▶ **TASKS TO CARRY OUT**
**1)** Do the following statements agree with the article below on hold free and harmless clauses? For each, answer yes or no and quote the exact words from the article that decide it.
(a) The article deals with the case where the Target, rather than the Purchaser, benefits from the claim.
(b) Parties to M&A transactions almost always agree on arbitration.
(c) The risks discussed are meant to remain with the Seller.
**2)** Answer these questions using the article below on hold free and harmless clauses:
(a) Which two kinds of agreement does the article name for M&A transactions?
(b) Besides the court, who do the parties not want to disclose details to?
(c) Why does the Purchaser feel unable to protect against the risks with a guarantee?
**3)** Continue the article below on hold free and harmless clauses, starting right after its last sentence.

>> Start GIVEN PASSAGE

Mark C Hilgard, Mayer Brown, Germany

Most M&A transactions are subject of arbitration proceedings. As the parties – seller and purchaser – are not interested in disclosing details of their transaction to a court and the audience (or even the press!) that may be sitting there, the parties in M&A transactions (Share Purchase Agreement or Asset Purchase Agreement) almost as a rule agree on arbitration which by definition is confidential.

One of the main practical and controversial issues in M&A disputes are „hold free and harmless" clauses. There are of course many situations in which one of the parties may be inclined to use such clauses in the Purchase Agreement or Asset Purchase Agreement underlying the transaction. This article will only address the situation that the purchaser of a company ("Purchaser") wants to cover the company that he bought ("Target") and himself against risks that he is aware of but which he is unable to evaluate and thus feels unable to protect against them by way of a guarantee. These may be tax risks, environmental issues or risks emanating from governmental investigations or the financial exposure of the Purchaser (or the Target) resulting from debts or contracts of the Target, issues or which are connected with law suits of the Target. For the benefit of ease, this article only deals with the situation that the Purchaser, and not the Target, is the beneficiary of such a claim. It goes without saying that there are hundreds of different situations in which either the Target or the Purchaser or both are harmed by the relevant risk. All these risks are intended to stay with the seller of the company ("Seller"). The Purchaser simply does no longer want to deal with them.

>> End GIVEN PASSAGE
>> Start PROVIDED MATERIAL

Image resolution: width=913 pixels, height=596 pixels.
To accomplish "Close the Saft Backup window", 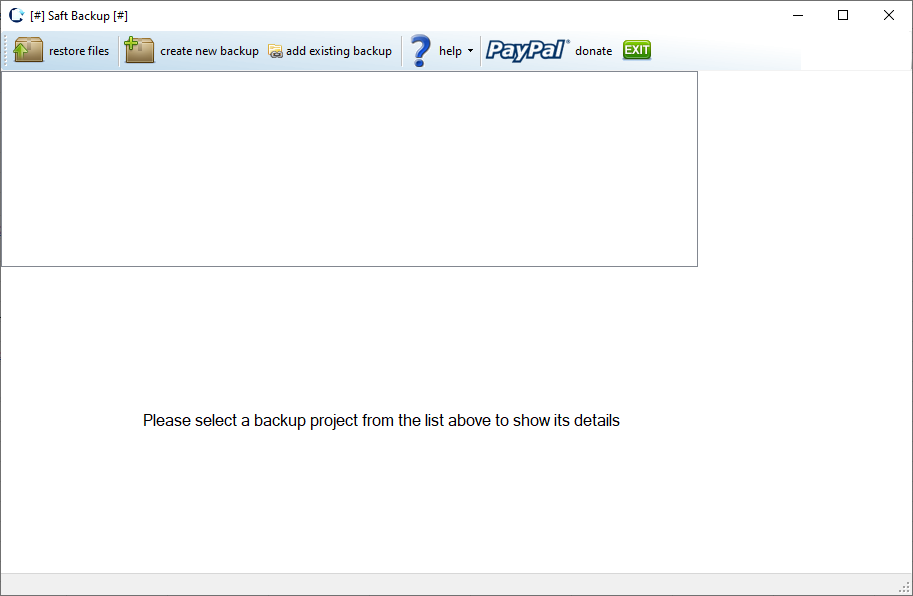I will (x=889, y=15).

>> End PROVIDED MATERIAL

▶ **ANSWER SET**
**1)**
(a) No: "this article only deals with the situation that the Purchaser, and not the Target, is the beneficiary of such a claim."
(b) Yes: "almost as a rule agree on arbitration which by definition is confidential."
(c) Yes: "All these risks are intended to stay with the seller of the company ("Seller")."

**2)**
(a) Share Purchase Agreement and Asset Purchase Agreement.
(b) The audience, or even the press, that may be sitting in court.
(c) Because he is unable to evaluate the risks.

**3)**
In M&A transactions a contractually agreed provision to hold the Purchaser "free and harmless" can be a very useful tool to secure the Purchaser against risks which appear indeterminable at the time of the transaction.

As statutory law usually does not offer the solution that they need, the parties to an M&A deal themselves have to negotiate and finally agree on legally acceptable terms and wording of hold free and harmless clauses that exactly cover the relevant situation. This is of utmost importance to the Purchaser who wants to protect his investment and will be – in the scenario at hand – the beneficiary of such a clause. Absent an efficient provision in the SPA he finds himself "sitting between two chairs": On the one hand side he – or the Target company that he bought – is exposed to (or has to bear the financial burden of) a third party's claim, and on the other hand side he has to deal with a Seller who most likely will be unwilling to satisfy the third party and prefers to have the issue solved by Purchaser and third party without his own involvement.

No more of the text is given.